#### [AIM OF THE EXERCISE]
Rewrite the material starting at the line with "Enable Skip this" and ending at the line with "Looking at the", replacing "thumbnail" with "preview" and leaving everything else unchanged.

#### [GIVEN DATA]
— Begin —
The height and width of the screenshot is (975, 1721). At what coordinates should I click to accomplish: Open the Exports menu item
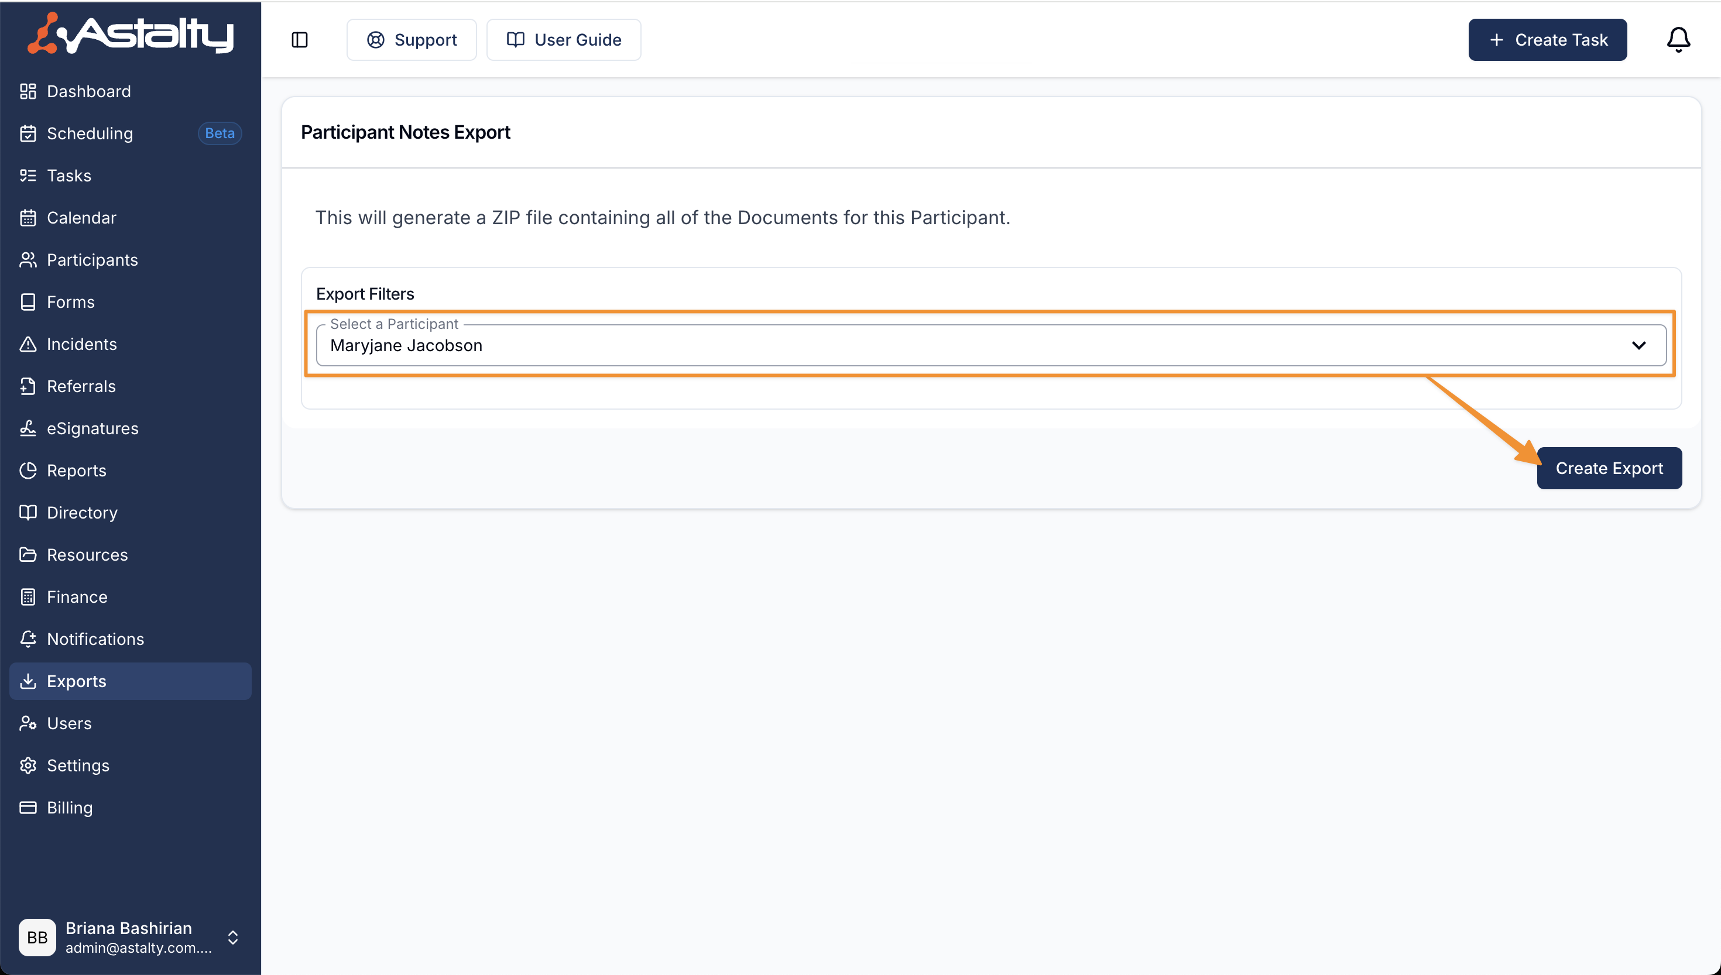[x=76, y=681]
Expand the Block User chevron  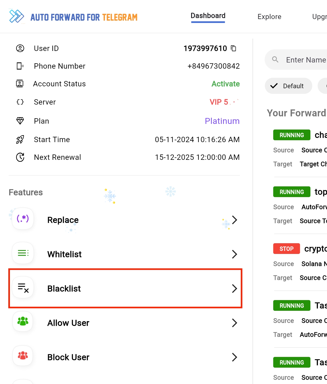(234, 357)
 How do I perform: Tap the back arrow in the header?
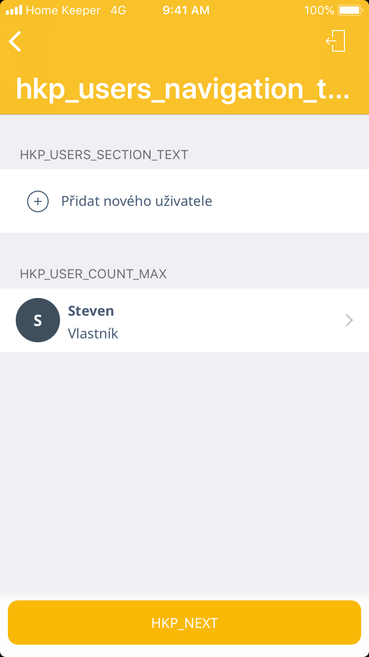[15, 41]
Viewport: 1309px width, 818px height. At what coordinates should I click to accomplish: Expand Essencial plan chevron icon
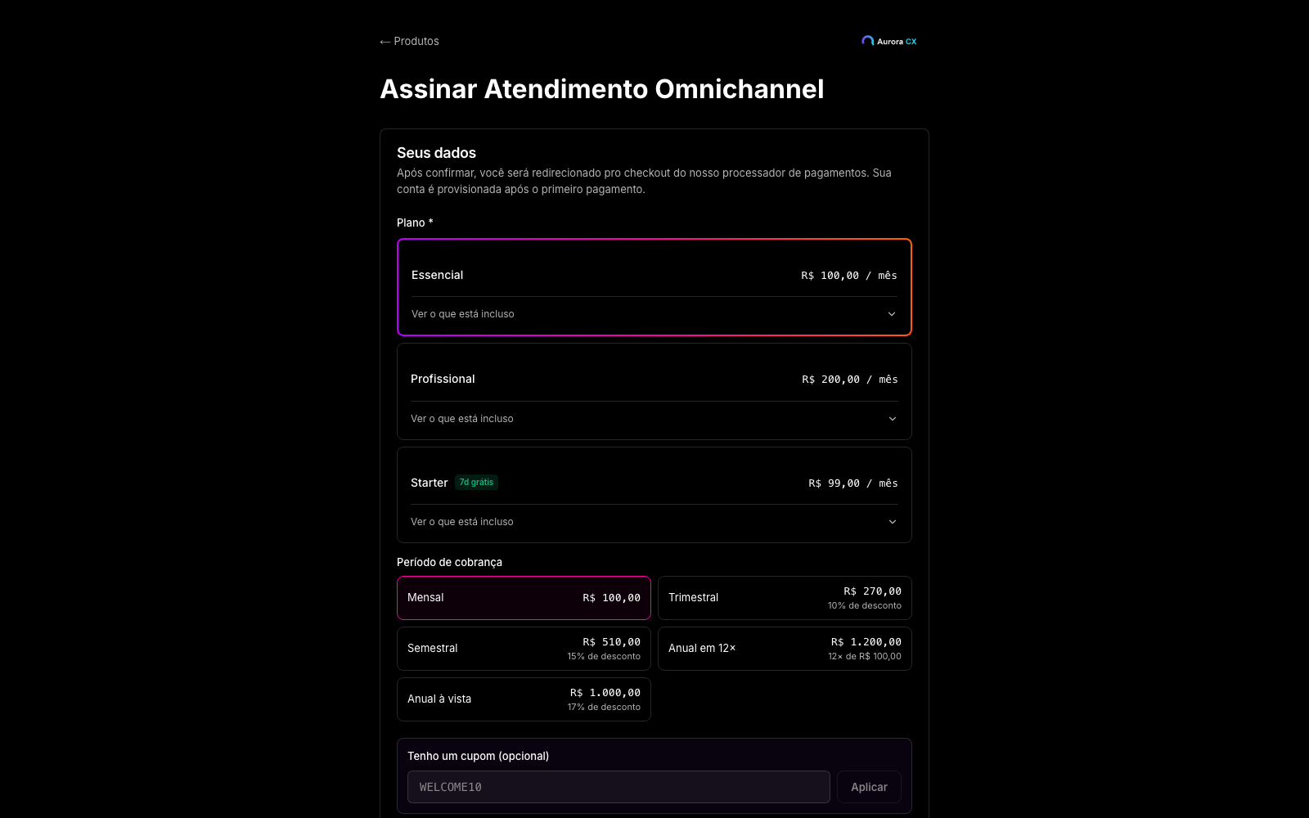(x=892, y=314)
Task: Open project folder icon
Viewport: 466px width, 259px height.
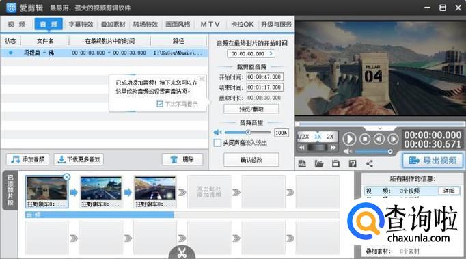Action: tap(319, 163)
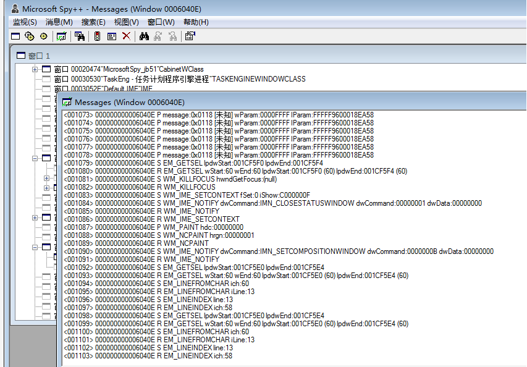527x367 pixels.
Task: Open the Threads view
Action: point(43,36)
— End —
— Begin —
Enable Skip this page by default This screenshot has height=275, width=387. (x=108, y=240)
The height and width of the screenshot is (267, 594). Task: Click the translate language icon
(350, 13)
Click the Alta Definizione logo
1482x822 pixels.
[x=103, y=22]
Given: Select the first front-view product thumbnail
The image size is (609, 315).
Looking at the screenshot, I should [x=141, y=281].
— End —
— Begin —
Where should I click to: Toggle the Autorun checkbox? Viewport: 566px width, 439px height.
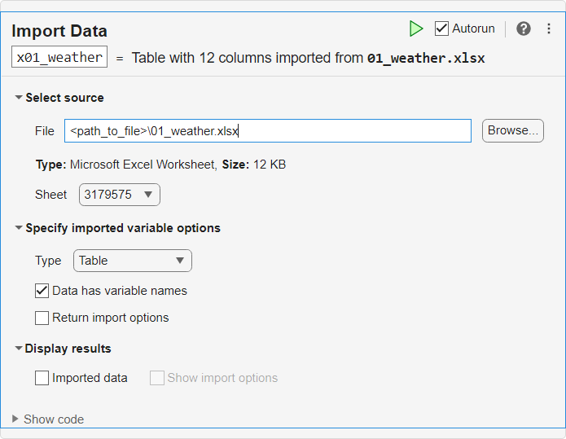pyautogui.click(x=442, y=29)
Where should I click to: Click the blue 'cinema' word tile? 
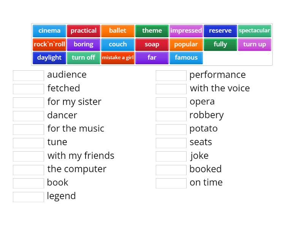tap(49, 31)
— End —
#### [WORKED ANSWER]
Enable Skip this page by default This screenshot has height=275, width=387. (x=108, y=240)
The height and width of the screenshot is (267, 594). Task: Click the translate language icon
(350, 13)
Click the Alta Definizione logo
1482x822 pixels.
[x=103, y=22]
Given: Select the first front-view product preview
The image size is (609, 315).
Looking at the screenshot, I should [x=141, y=281].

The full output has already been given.